[R]eligions at best modify only the surface of the nature. Moreover, they degenerate very soon into a routine of ceremonial habitual worship and fixed dogmas. (Letters on Yoga, p. 139)
[I]t is far from my purpose to propagate any religion, new or old, for humanity in the future. A way to be opened that is still blocked, not a religion to be founded, is my conception of the matter. (Letters on Yoga, p. 139)
[W]e are not working for a race or a people or a continent or for a realisation of which only Indians or only orientals are capable. Our aim is not, either, to found a religion or a school of philosophy or a school of yoga, but to create a ground of spiritual growth and experience and a way which will bring down a greater Truth beyond the mind but not inaccessible to the human soul and consciousness. (Letters on Yoga, p. 559)
We are not a party or a church or religion seeking adherents or proselytes. (Letters on Yoga, p. 885)
The Human Cycle, pp. 264–265:
The ambition of a particular religious belief and form to universalise and impose itself is contrary to the variety of human nature and to at least one essential character of the Spirit.

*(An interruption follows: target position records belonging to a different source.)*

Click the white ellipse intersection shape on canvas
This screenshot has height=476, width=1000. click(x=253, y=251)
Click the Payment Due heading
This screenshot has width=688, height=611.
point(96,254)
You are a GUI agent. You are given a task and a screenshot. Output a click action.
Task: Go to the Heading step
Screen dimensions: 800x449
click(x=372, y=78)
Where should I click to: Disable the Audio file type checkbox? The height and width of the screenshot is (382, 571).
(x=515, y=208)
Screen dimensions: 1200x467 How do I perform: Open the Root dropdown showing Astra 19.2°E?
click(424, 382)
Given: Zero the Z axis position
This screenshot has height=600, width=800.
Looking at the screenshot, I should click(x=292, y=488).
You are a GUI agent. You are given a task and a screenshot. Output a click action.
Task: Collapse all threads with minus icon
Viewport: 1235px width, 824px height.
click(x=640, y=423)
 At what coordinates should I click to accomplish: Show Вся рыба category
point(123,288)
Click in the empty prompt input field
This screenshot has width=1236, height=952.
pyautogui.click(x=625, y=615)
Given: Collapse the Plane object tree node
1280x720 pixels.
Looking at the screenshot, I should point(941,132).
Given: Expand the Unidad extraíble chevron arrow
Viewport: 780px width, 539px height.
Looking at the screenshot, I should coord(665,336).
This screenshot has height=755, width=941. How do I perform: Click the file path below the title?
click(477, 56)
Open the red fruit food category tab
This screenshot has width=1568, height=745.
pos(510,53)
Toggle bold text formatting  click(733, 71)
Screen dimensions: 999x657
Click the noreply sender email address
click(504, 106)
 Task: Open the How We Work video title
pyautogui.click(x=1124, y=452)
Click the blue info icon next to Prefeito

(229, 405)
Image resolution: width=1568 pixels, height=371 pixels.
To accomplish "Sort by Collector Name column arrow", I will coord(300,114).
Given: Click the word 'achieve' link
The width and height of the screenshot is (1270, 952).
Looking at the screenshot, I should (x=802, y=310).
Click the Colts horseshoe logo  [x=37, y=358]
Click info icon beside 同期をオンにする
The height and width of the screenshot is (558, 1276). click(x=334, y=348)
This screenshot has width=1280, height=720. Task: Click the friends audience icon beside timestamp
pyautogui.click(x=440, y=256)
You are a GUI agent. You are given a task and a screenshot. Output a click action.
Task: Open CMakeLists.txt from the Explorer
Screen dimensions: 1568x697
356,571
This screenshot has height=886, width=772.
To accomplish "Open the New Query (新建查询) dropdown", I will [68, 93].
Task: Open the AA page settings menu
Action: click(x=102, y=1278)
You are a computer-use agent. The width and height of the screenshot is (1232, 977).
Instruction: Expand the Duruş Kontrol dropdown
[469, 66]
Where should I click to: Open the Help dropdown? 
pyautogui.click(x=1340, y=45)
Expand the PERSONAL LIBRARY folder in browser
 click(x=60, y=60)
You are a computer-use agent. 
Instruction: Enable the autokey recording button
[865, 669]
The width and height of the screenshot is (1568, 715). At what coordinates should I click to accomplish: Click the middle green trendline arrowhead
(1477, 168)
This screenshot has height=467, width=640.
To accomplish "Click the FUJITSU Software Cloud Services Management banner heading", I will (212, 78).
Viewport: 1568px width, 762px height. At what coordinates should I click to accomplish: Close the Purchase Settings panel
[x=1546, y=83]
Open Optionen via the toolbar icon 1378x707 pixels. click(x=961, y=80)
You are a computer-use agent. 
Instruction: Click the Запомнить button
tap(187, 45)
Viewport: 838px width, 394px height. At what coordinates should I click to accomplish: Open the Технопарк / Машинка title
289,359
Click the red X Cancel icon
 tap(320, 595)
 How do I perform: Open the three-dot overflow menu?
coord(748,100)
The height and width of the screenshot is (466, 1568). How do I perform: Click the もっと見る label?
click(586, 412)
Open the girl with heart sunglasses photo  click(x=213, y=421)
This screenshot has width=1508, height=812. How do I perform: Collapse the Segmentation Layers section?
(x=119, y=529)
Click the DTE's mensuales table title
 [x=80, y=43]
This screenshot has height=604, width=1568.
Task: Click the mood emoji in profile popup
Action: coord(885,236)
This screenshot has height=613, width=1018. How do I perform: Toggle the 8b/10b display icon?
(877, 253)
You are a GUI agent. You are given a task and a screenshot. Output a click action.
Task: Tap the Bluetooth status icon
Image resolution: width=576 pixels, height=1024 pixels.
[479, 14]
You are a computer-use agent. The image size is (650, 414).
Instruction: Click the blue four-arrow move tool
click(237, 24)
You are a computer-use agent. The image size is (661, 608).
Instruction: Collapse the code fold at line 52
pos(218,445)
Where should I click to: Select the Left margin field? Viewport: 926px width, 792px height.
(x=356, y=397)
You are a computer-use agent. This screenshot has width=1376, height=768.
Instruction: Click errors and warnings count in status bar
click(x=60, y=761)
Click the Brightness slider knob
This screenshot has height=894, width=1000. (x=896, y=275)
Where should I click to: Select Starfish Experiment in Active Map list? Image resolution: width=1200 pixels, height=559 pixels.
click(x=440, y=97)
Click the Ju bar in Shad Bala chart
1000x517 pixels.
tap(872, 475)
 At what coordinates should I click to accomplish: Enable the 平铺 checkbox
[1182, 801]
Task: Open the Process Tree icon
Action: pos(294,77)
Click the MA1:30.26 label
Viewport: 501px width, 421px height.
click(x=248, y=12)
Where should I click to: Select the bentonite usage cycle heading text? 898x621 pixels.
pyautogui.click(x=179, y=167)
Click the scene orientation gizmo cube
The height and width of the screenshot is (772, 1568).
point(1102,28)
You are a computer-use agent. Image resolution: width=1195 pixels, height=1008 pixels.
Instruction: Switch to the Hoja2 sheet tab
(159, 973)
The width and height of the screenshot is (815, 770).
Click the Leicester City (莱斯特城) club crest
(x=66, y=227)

For the nature of the Spirit is a spacious inner freedom and a large unity into which each man must be allowed to grow according to his own nature....
Therefore while many new spiritual waves with their strong special motives and disciplines must necessarily be the forerunners of a spiritual age, yet their claims must be subordinated in the general mind of the race and of its spiritual leaders to the recognition that all motives and disciplines are valid and yet none entirely valid since they are means and not the one thing to be done. The one thing essential must take precedence, the conversion of the whole life of the human being to the lead of the spirit....
Therefore the individuals who will most help the future of humanity in the new age will be those who will recognise a spiritual evolution as the destiny and therefore the great need of the human being.... They will be comparatively indifferent to particular belief and form and leave men to resort to the beliefs and forms to which they are naturally drawn. They will only hold as essential the faith in this spiritual conversion, the attempt to live it out and whatever knowledge — the form of opinion into which it is thrown does not so much matter — can be converted into this living.
The Life Divine, pp. 896–897:
Religion has opened itself to denial by its claim to determine the truth by divine authority, by inspiration, by a sacrosanct and infallible sovereignty given to it from on high; it has sought to impose itself on human thought, feeling, conduct without discussion or question. This is an excessive and premature claim, although imposed in a way on the religious idea by the imperative and absolute character of the inspirations and illuminations which are its warrant and justification and by the necessity of faith as an occult light and power from the soul amidst themind’s ignorance, doubts, weakness, incertitudes. Faith is indispensable to man, for without it he could not proceed forward in his journey through the Unknown; but it ought not to be imposed, it should come as a free perception or an imperative direction from the inner spirit. A claim to unquestioned acceptance could only be warranted if the spiritual effort had already achieved man’s progression to the highest Truth-consciousness total and integral, free from all ignorant mental and vital mixture. This is the ultimate object before us, but it has not yet been accomplished, and the premature claim has obscured the true work of the religious instinct in man, which is to lead him towards the Divine Reality, to formulate all that he has yet achieved in that direction and to give to each human being a mould of spiritual discipline, a way of seeking, touching, nearing the Divine Truth, a way which is proper to the potentialities of his nature.